At Bryan Hospital in Columbia, the residents who need these services in order to be discharged spend their time waiting. They have few choices for treatment, activities, or contact with the community. Some residents wait months or even years because of the shortage of community treatment. One of the plaintiffs, CM, who is now 26, came to Bryan at age 19. She realizes that her youth has been spent in the hospital, but she remains hopeful she will be discharged. She wants to learn to live more independently, to get a job, and to write poetry. CM asks to at least “get a chance,” to prove herself and what she is capable of achieving.

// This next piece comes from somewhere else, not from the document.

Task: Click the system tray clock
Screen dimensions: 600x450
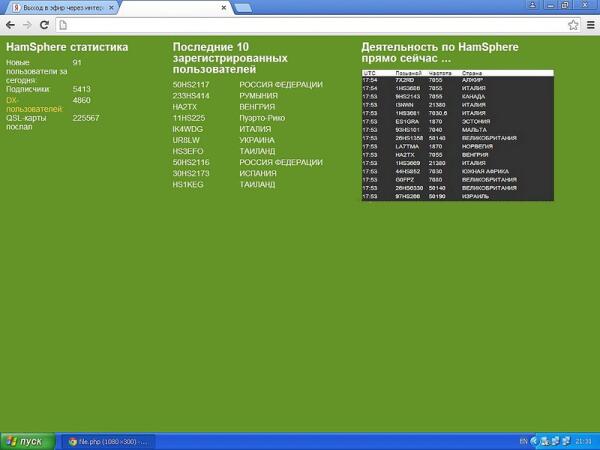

Segregating individuals who could safely live in the community is a form of discrimination under the ADA, as the United States Supreme Court ruled in the landmark decision of Olmstead v. L.C. Lois Curtis, L.C., brought the lawsuit to vindicate the rights of people with mental disabilities who were segregated in Georgia’s state hospitals. The residents wanted to be discharged and their treating professionals agreed that, with services, they could safely live integrated in the community. The Court concluded, “Unjustified isolation . . . is properly regarded as discrimination based on disability.”
As in the Olmstead case, the plaintiffs allege that discrimination through unjustified isolation continues in South Carolina at Bryan Hospital noting, “The culture of the asylum persists tenaciously.” Advocates call upon DMH, through its Director and Commission (the Defendants), to end unjustified isolation by improving access to community mental health services.